I'm having a tough day. A student sat up in class this morning, was overcome with vertigo, and slumped to the floor. She was fine, and called me this afternoon to reassure me, but it still left me feeling a little shaken. I saw an IMT client this afternoon and am left wondering how people unlearn the habit of solitude and isolation, thinking about aging in general.

All this happening the day after I wrote publicly about my healing journey as someone who's experienced sexual trauma. I feel like I have a vulnerability "hang over" from practicing courage. I also remembered that instead of a nice, slow morning tomorrow I have my first session with my new therapist, doing art therapy, at 8am tomorrow before teaching two classes.

I feel like Past Me set Current Me up.

The reality; I'd be anxious and grumpy going to start sessions with a new therapist no matter when I did it.

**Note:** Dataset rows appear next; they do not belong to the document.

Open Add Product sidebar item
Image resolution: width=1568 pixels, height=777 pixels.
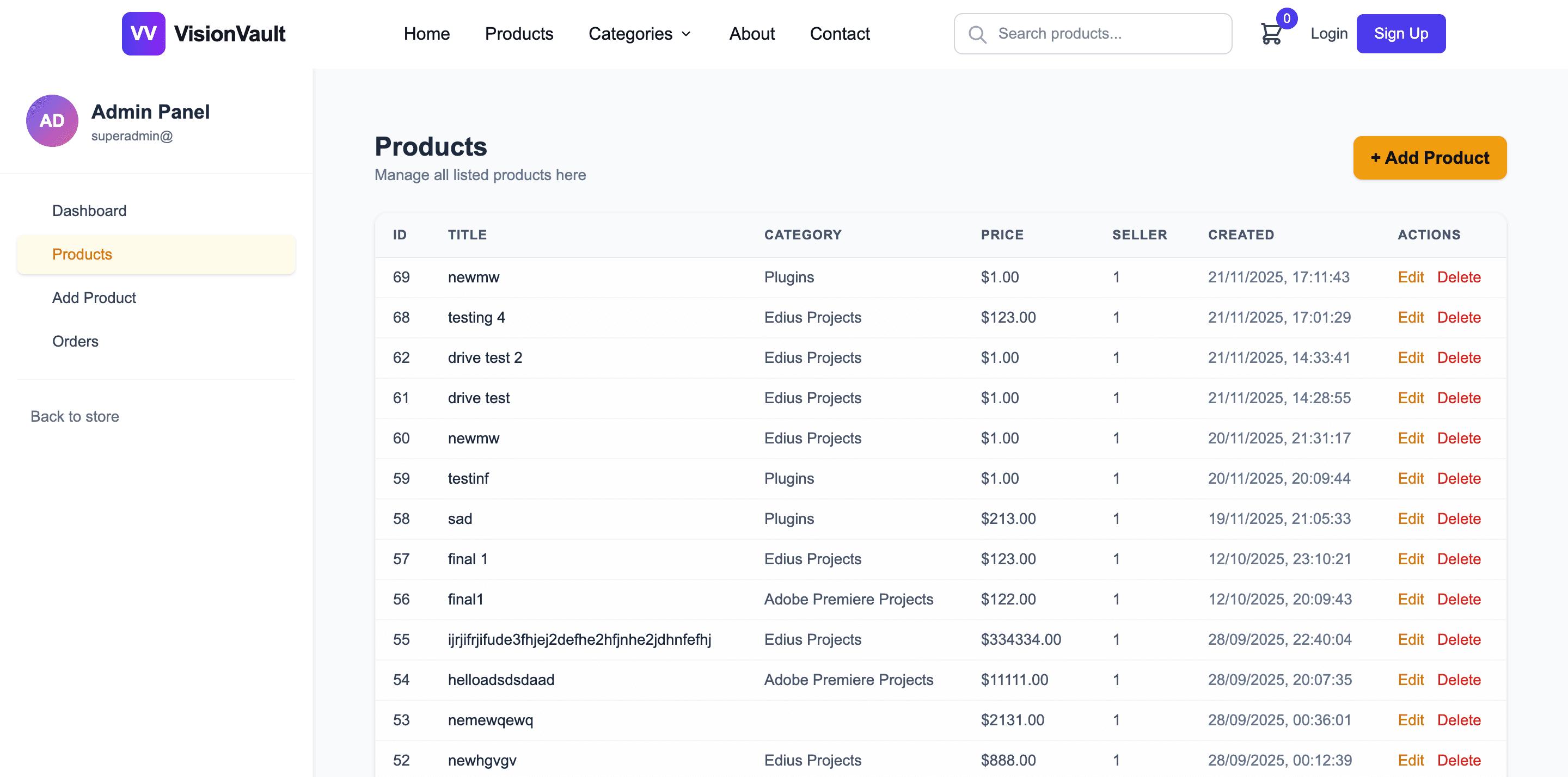94,298
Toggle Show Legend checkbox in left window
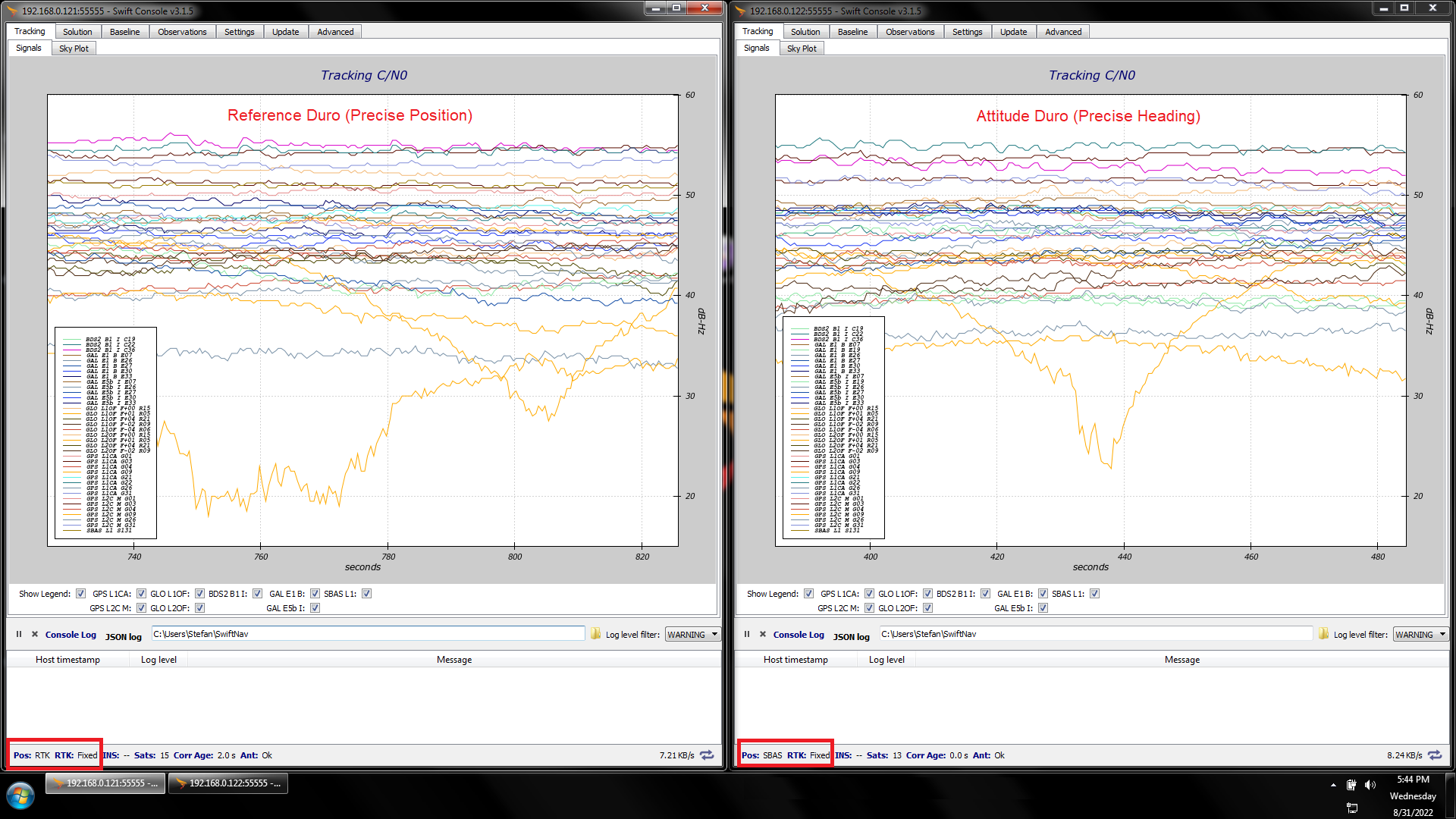The height and width of the screenshot is (819, 1456). click(x=80, y=594)

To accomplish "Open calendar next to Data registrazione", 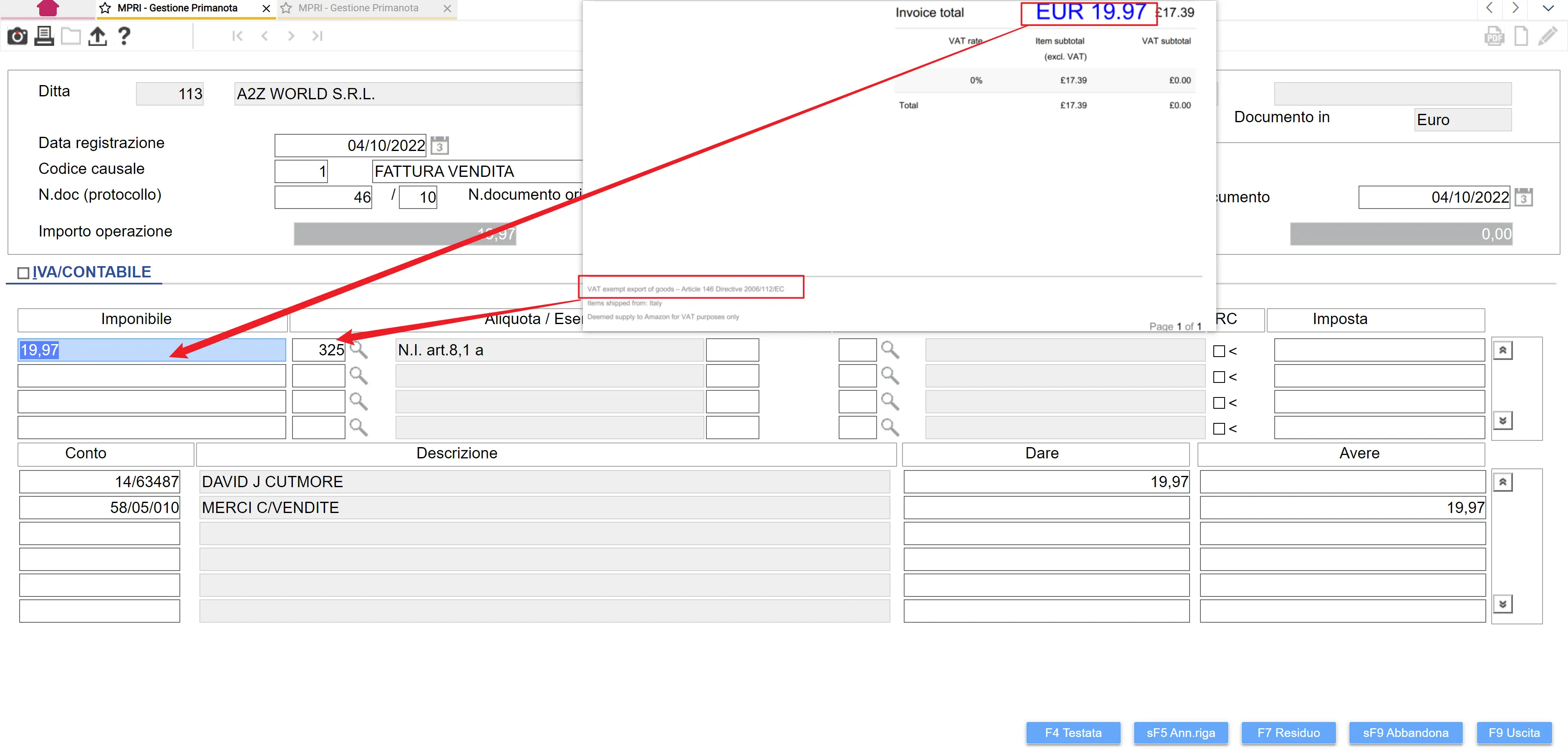I will (439, 146).
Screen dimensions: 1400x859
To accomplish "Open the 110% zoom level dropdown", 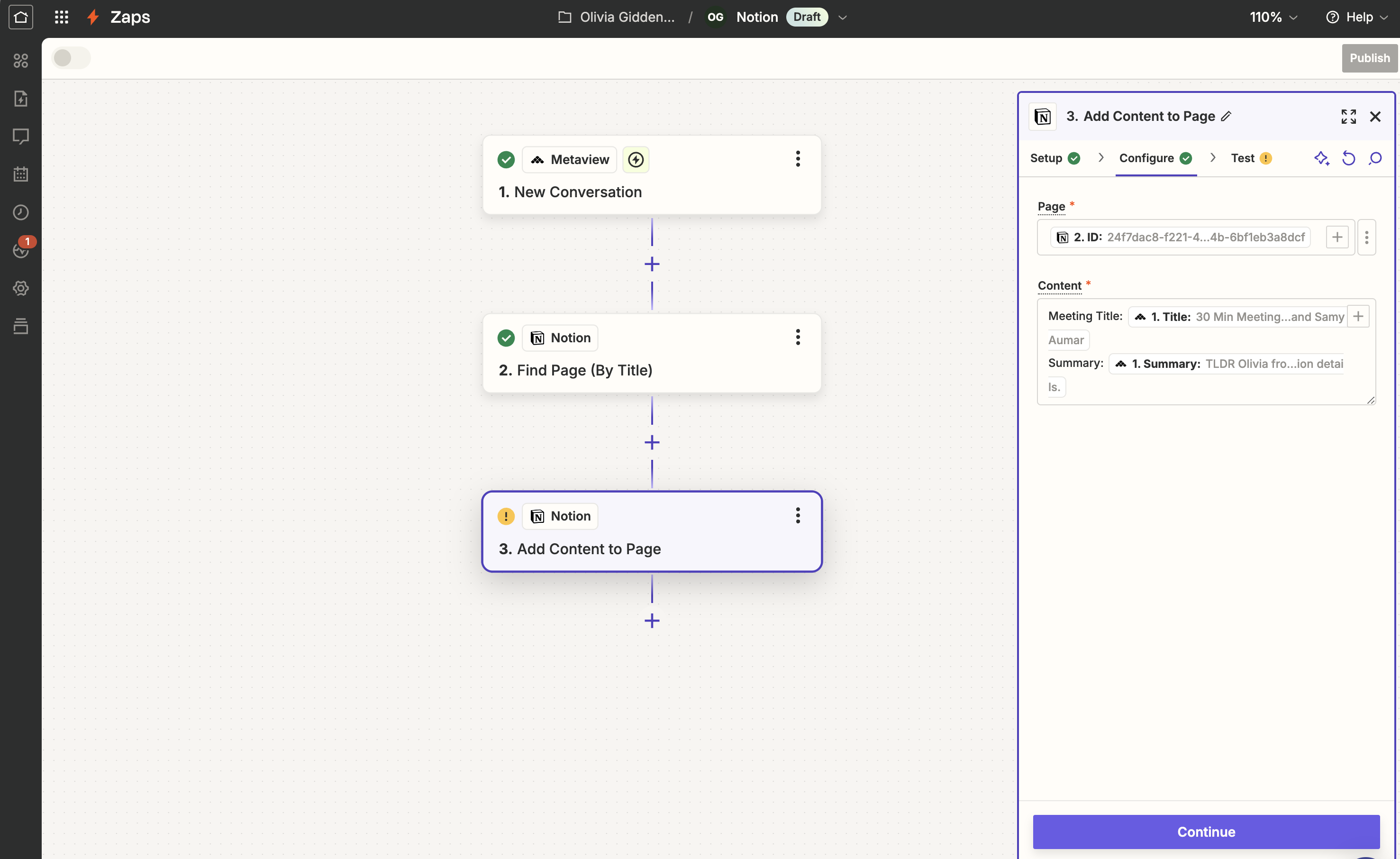I will pos(1273,17).
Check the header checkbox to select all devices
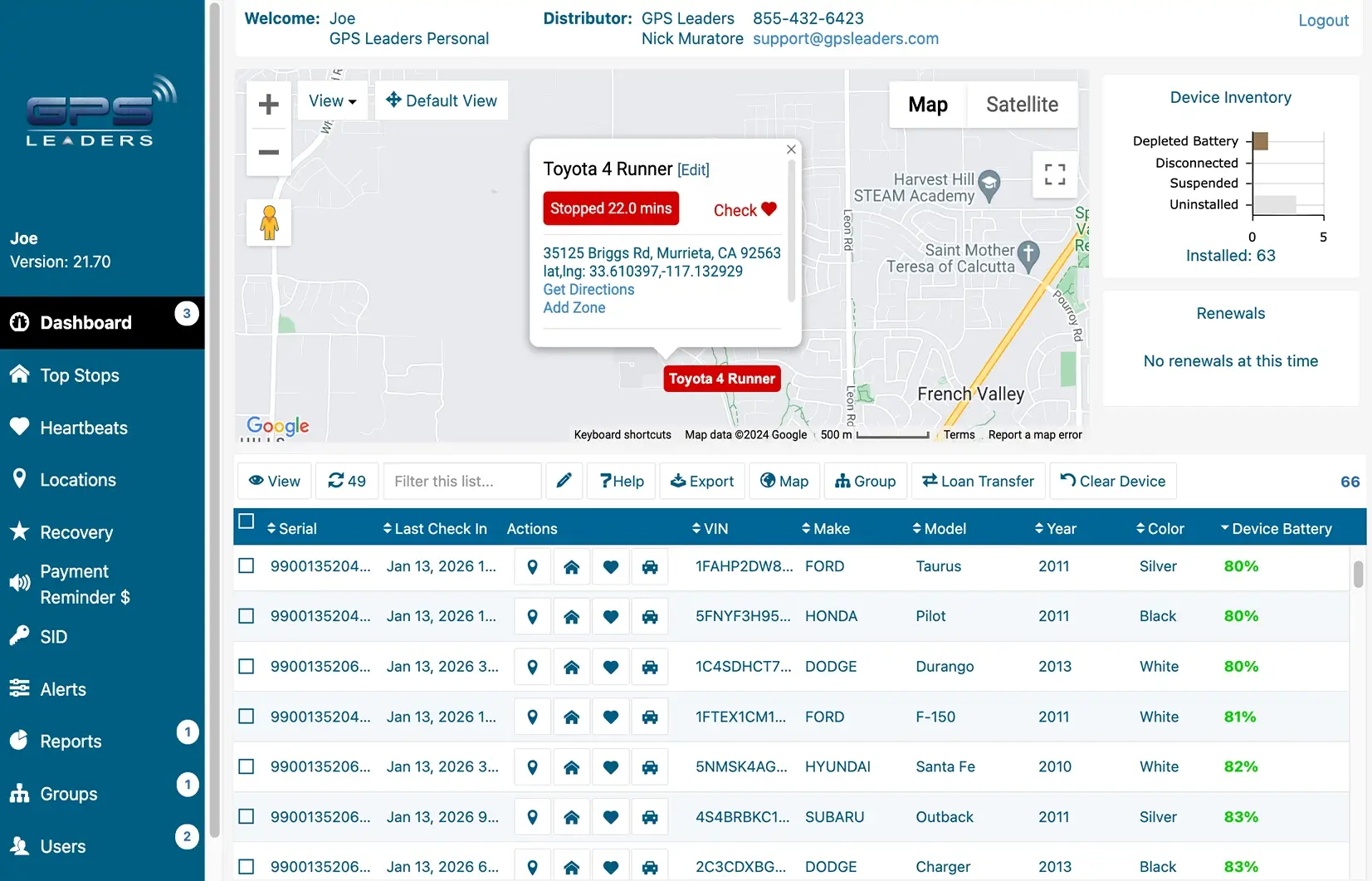The image size is (1372, 881). pos(246,521)
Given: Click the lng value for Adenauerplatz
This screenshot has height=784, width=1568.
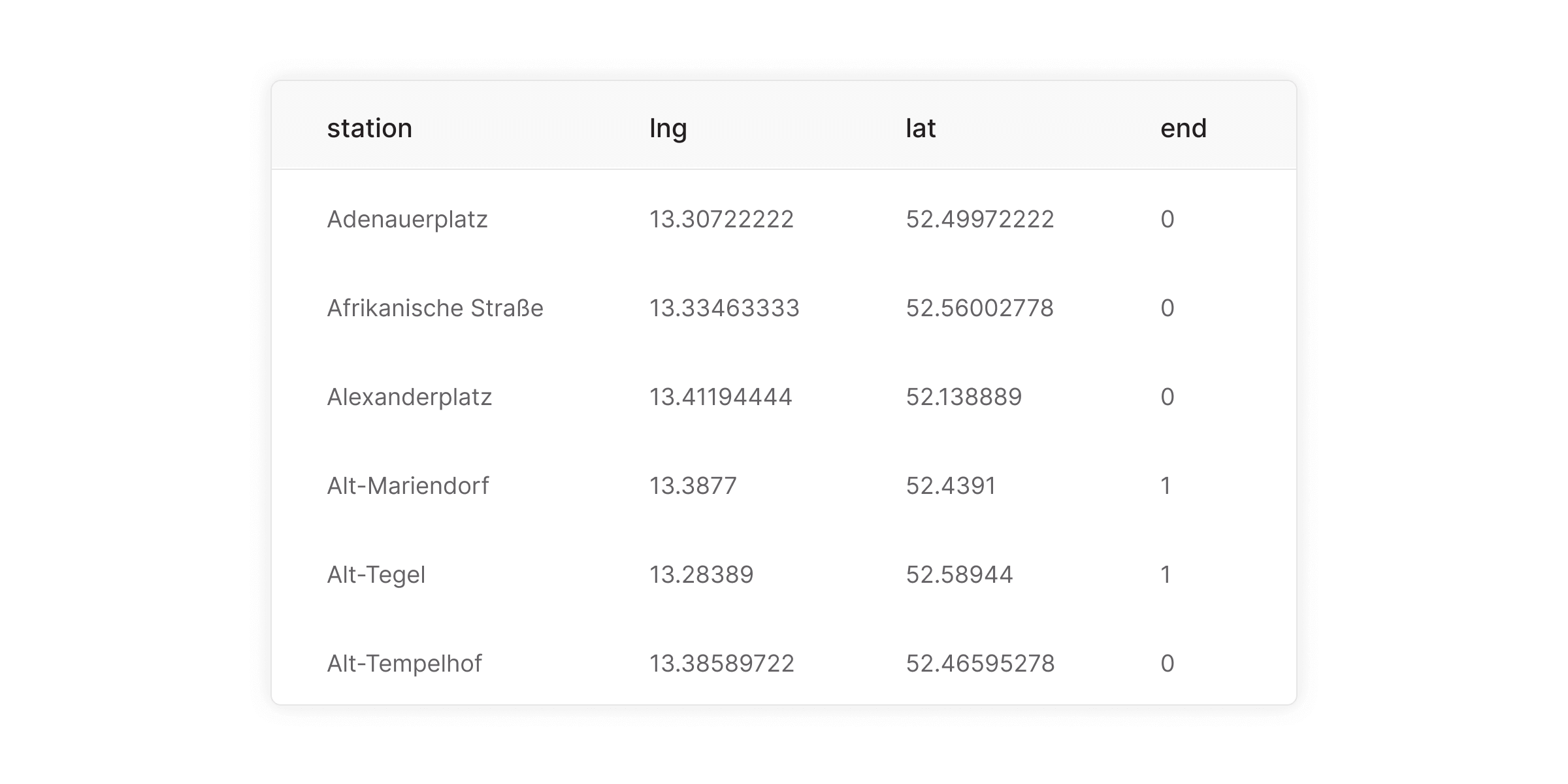Looking at the screenshot, I should click(721, 220).
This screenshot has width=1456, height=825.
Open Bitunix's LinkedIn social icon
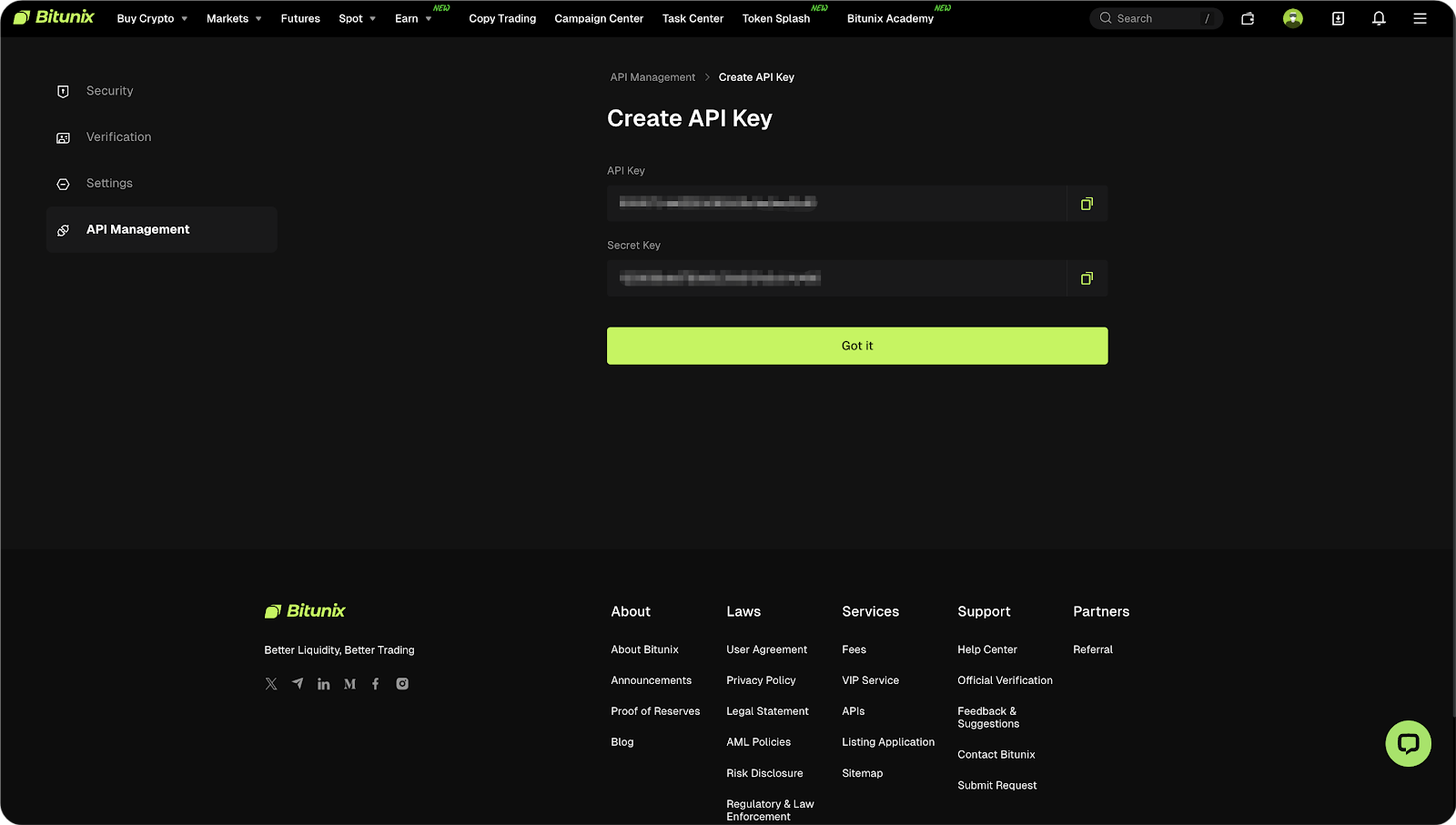coord(324,683)
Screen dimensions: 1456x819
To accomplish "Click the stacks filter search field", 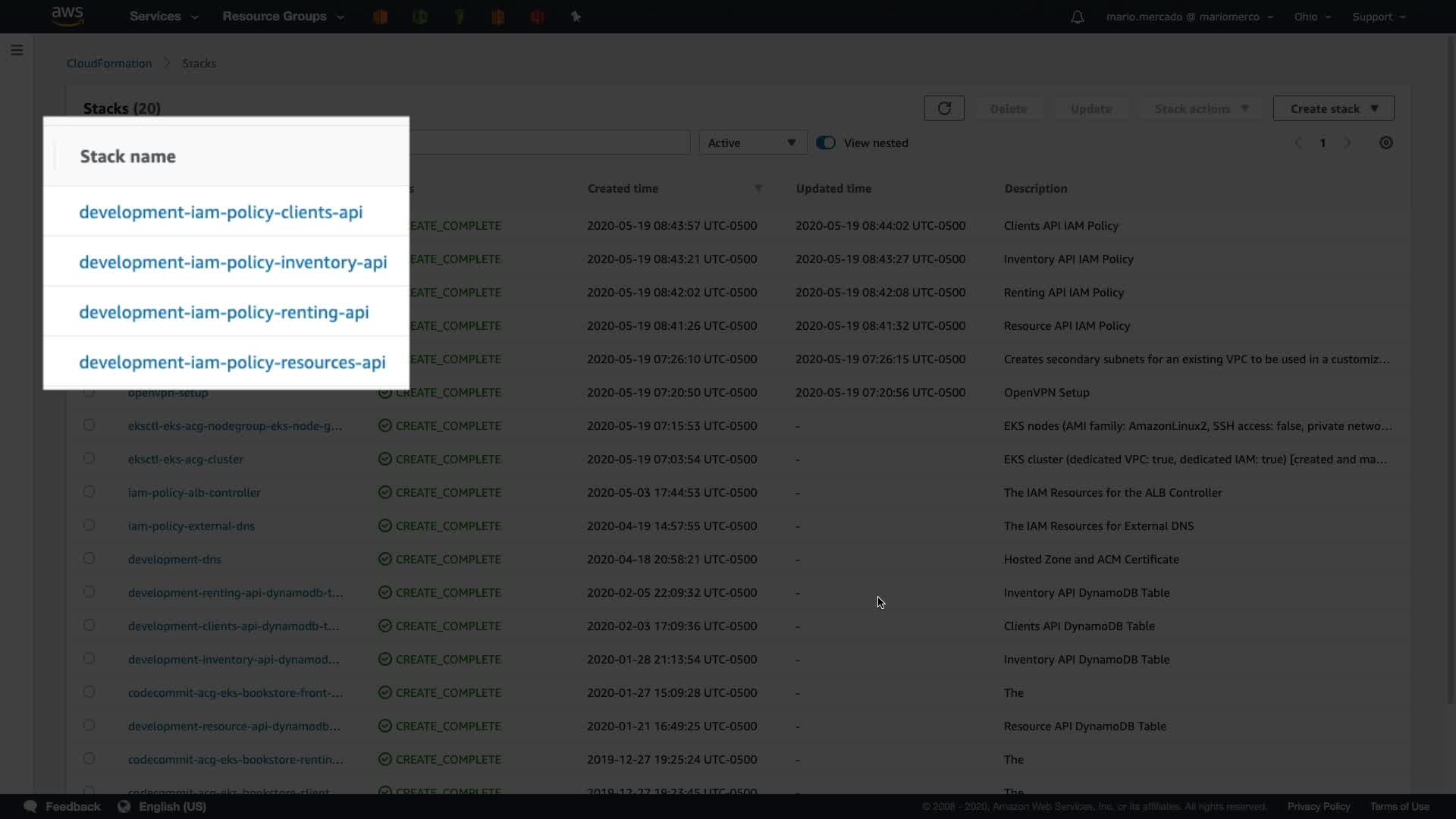I will click(550, 143).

During my studies in Integrated Movement Therapy I heard a lot about the benefits of a gratitude practice and I've read books, as well as research papers that validate how a gratitude practice can help our sense of well-being. I've been looking at various ways to  make this practice part of my daily routine, or even weekly to get consistent! I've decided to collect my "gratitudes" here, where it easier for me to refer back to them.

I returned home this past Friday after a week away, up high in the northern mountains of Washington State. I spent several days assisting at my teacher's yoga teacher training. I also took a day off to work on my own artwork, the biggest gift to myself in going. Taking this time off from teaching, from being paid money, felt hard; I still am working on feeling worthy of giving myself this kind of time and money.

To make the trip more affordable, yet still have a private accommodation, I camped in our van. Our van is cozy and one of the reasons we bought it was for camping. However, toward the end of the week the temperatures were dropping to freezing at night which meant I'd awake in the dark of early morning (yoga began promptly at 6am), the van only 40F. Having an electric blanket kept me warm while sleeping, but getting out of bed was hard!

This morning was chilly and cloudy, by the time I finished up with a client visit and got home there was steady drizzle. It took a huge amount of discipline to get out in it to take the dogs on their walk. A daily walk is not only good for the health of all the walkers, but helps reduce the wild, out-of-control behavior in the evening from our younger dog. Still, knowing all this, and even being used to this kind of weather, having grown up with the chill drizzle of autumn in the Pacific Northwest, I didn't want to go out today. By 5pm I was feeling mopey and grumpy, that was before I remembered the new therapy thing in the morning too!

The dogs were happy I took us out into the wet, of course. Walking didn't magically alleviate my feeling of tenderness, residual anxiety, and fatigue, but it felt a lot better than just stewing in those emotions. I was rewarded for my perseverance with the view of raindrops on the flowers of autumn.

Given today's on and off again chilliness, including the chill of anxiety at seeing a student experience a minor health crises, I'm feeling really grateful for warmth. Our warm home, especially as I sit listening to autumn rain coming down. I'm grateful to wake up in a house where heat blows through the rooms at the touch of a button, is programed to come up to warm the mornings. The warm companionship of one of our cats, snuggled up against my legs as I write. The warm feet of the youngest dog, stretched out so he can touch me while he naps to the other side of me. The warmth of cider today, given to me in a big cup I could cup my chilled fingers around. The way I've learned to appreciate the warmth shared in a hug.